Some officials said there continued to be talk in the administration today about selecting a special envoy to press Mr. Sharon and Mr. Abbas to make concessions to each other. But officials said a sense of futility pervaded even that discussion.

"How many special envoys have gone out there and had their reputations ruined?" asked an administration official. "Where are we going to find somebody willing to do it when the chances are so poor?"

Underlying the current crisis atmosphere was a growing realization that the administration's peace plan — the "road map" calling for a phased series of reciprocal steps leading to a Palestinian state — had itself become a focus of Israeli-Palestinian antagonism rather than a path to peace talks.

The road map was a novel approach adopted by Mr. Bush, partly out of a determination to deal with foreign crises differently from Mr. Clinton. It consisted of negotiating the steps in the road map plan over the last year, not with the Palestinians and the Israelis themselves, but with international partners — the United Nations, the European Union and Russia.

The administration's peace plan was worked out over many months by the so-called quartet, supported by three important Arab allies, Jordan, Egypt and Saudi Arabia.

Both the Palestinian and Israeli sides raised objections to the draft of the plan, but according to administration officials they were asked not to oppose it outright. The strategy was to get Europeans and Arabs involved in the process so they could help persuade the Palestinians to respond positively.

When Israel objected, the president was said to have assured Mr. Sharon that he would force a change in Palestinian leadership, replacing Yasir Arafat with someone more willing to crack down on violence, and that Israel would not have to take irreversible actions until violence subsided.

With the end of the Iraq war, the administration published the plan. It has also been formally endorsed by the Palestinians and several Arab countries. Mr. Sharon has demurred.

Mr. Powell went to the region last week to try to get Israel and the Palestinians to take actions even in the absence of agreement on the road map. But according go administration officials, Mr. Abbas now says he cannot take any actions until Israel endorses the road map.

Meanwhile, the plan is drawing criticism from conservatives. Christian groups and some Jewish groups say it is unfair to Israel because it requires too much for too little in return.

To the dismay of many in the administration, the plan, which was supposed to facilitate peace, has become an impediment to it, in the process isolating Israel as opposing something favored by Europe, the United Nations, Russia, the American president and the Arab world.

Administration officials now say that they face a choice of abandoning the road map altogether and starting over, or somehow trying to persuade Israel to endorse it, perhaps by agreeing to some changes.

One official said that if there were changes to be made, there was no agreement on what form they would take. A way out of the dilemma, he said, would be to recall that there was always going to be a period of "public commentary" after the plan was published.

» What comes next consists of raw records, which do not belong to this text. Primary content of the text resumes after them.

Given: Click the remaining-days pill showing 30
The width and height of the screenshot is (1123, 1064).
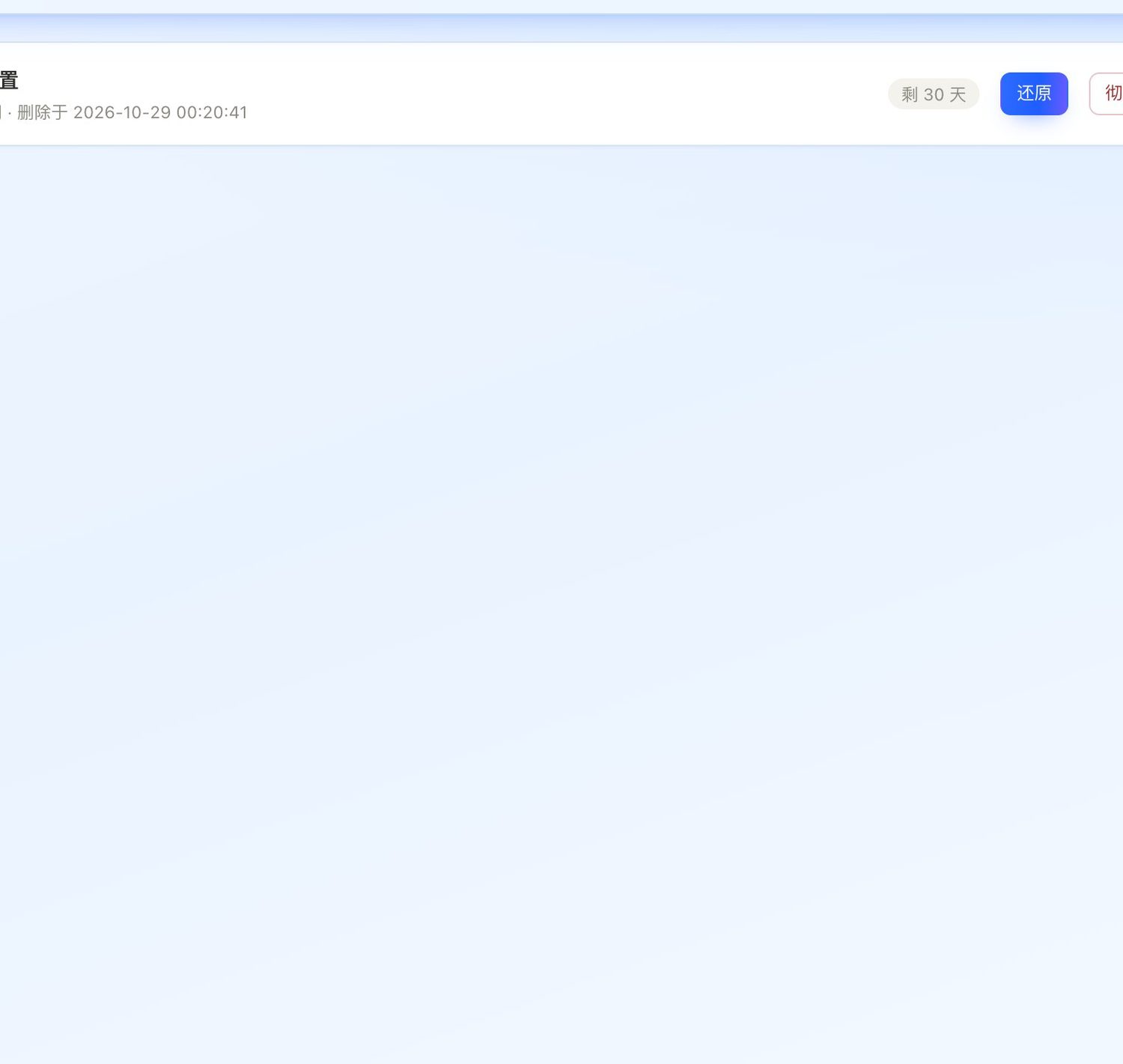Looking at the screenshot, I should pos(934,94).
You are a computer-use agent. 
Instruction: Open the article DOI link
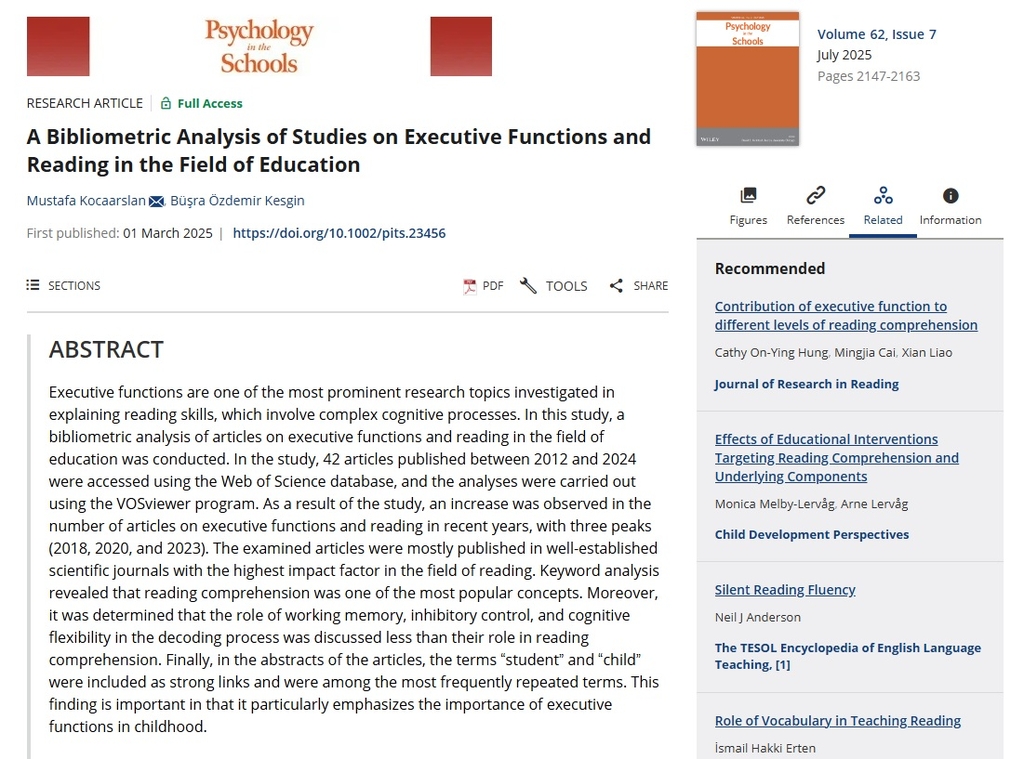pos(339,233)
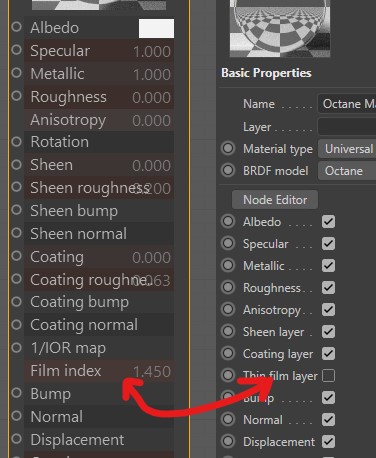This screenshot has height=458, width=376.
Task: Disable the Anisotropy checkbox
Action: (x=328, y=310)
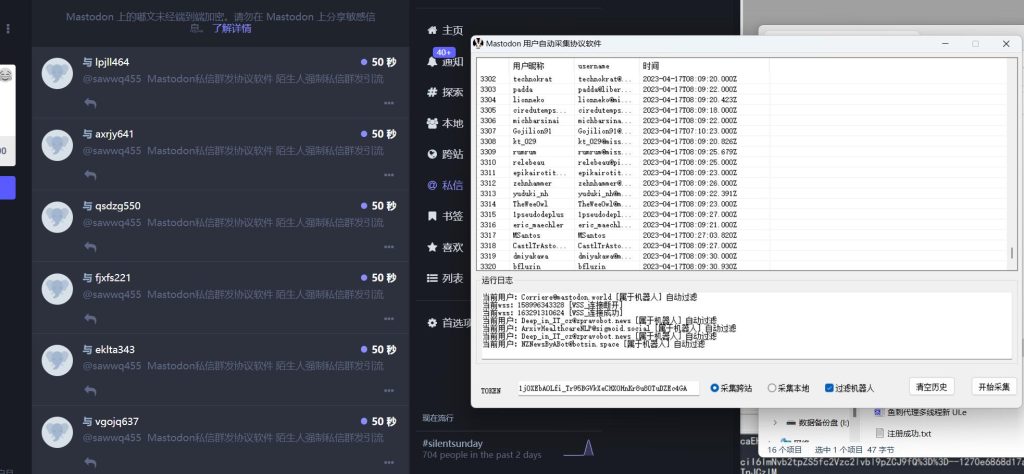Select the 采集跨站 radio button
This screenshot has width=1024, height=474.
point(715,388)
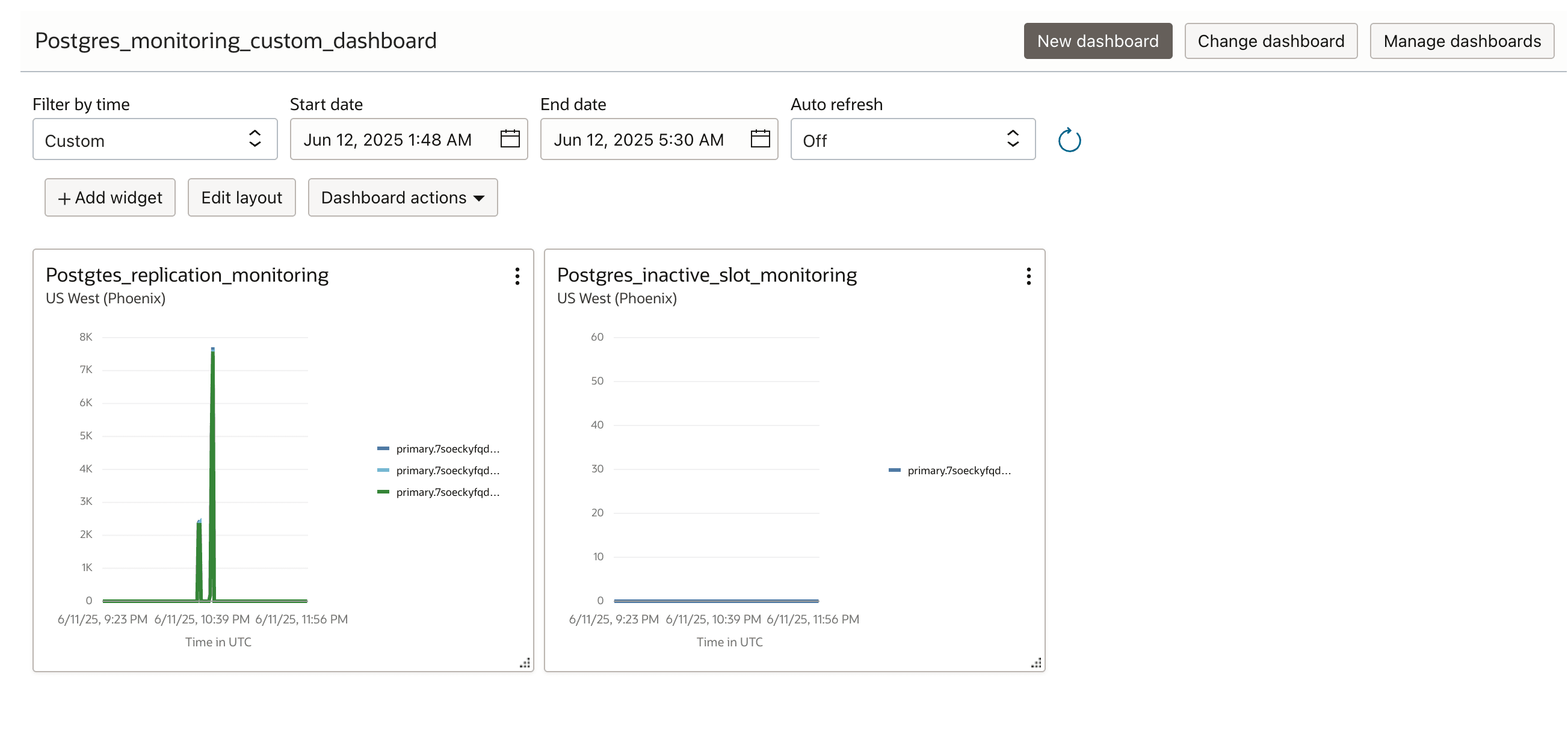Grab the replication widget resize handle
Screen dimensions: 1568x733
[525, 663]
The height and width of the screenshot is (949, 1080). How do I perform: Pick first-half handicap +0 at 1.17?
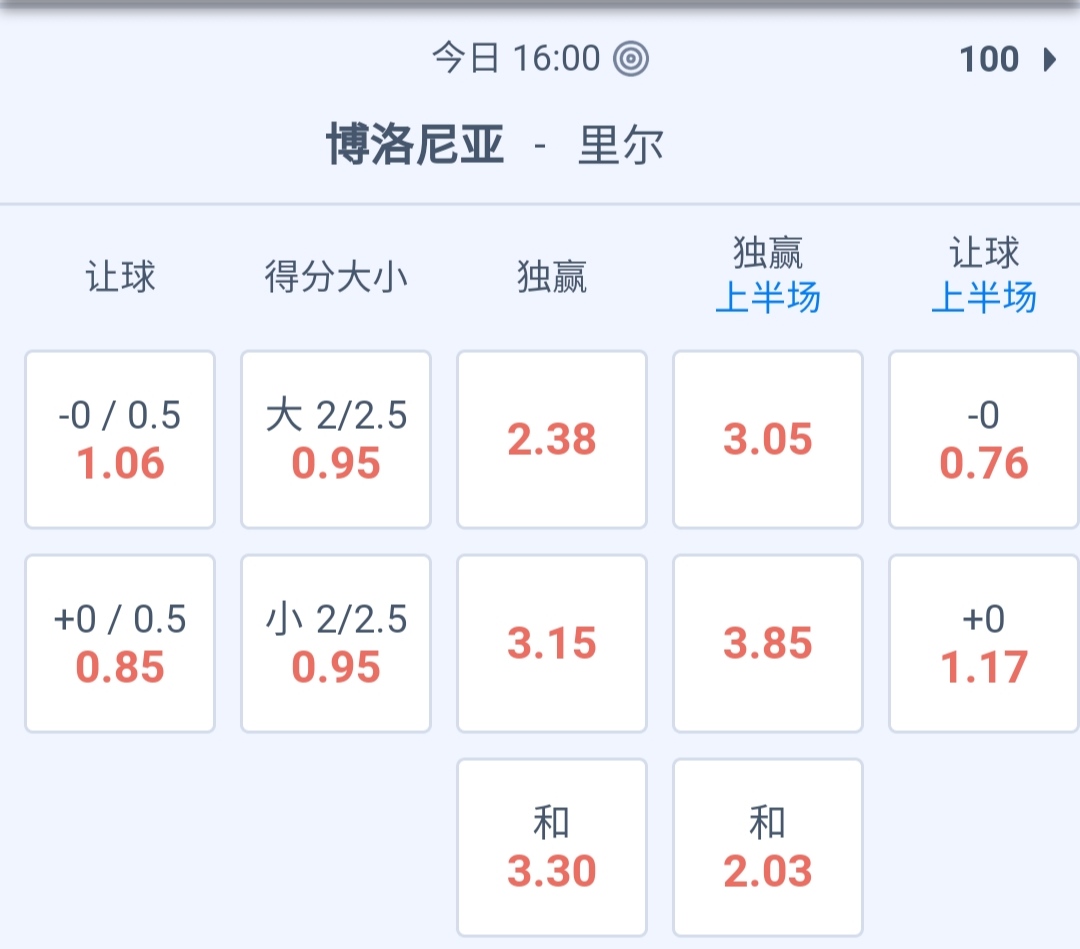tap(984, 643)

"One idea would be to announce that this period of public commentary is open," said the official. "From that, you begin to develop a public consensus to revise it and amend it, and make changes that will further empower the Palestinians and give the Israelis a sense of security."

From the sidelines, Mr. Bush is getting considerable free advice from Congress. Conservatives like the former House Speaker, Newt Gingrich, and Representative Tom DeLay, the House majority leader, have assailed the plan as unfair to Israel. Today, 44 House members voiced support for the plan in a letter to Mr. Bush. It was signed by a broad bipartisan group led by Representatives Darrell Issa of California, a Republican, and Louis Capps of California and David Price of North Carolina, who are Democrats.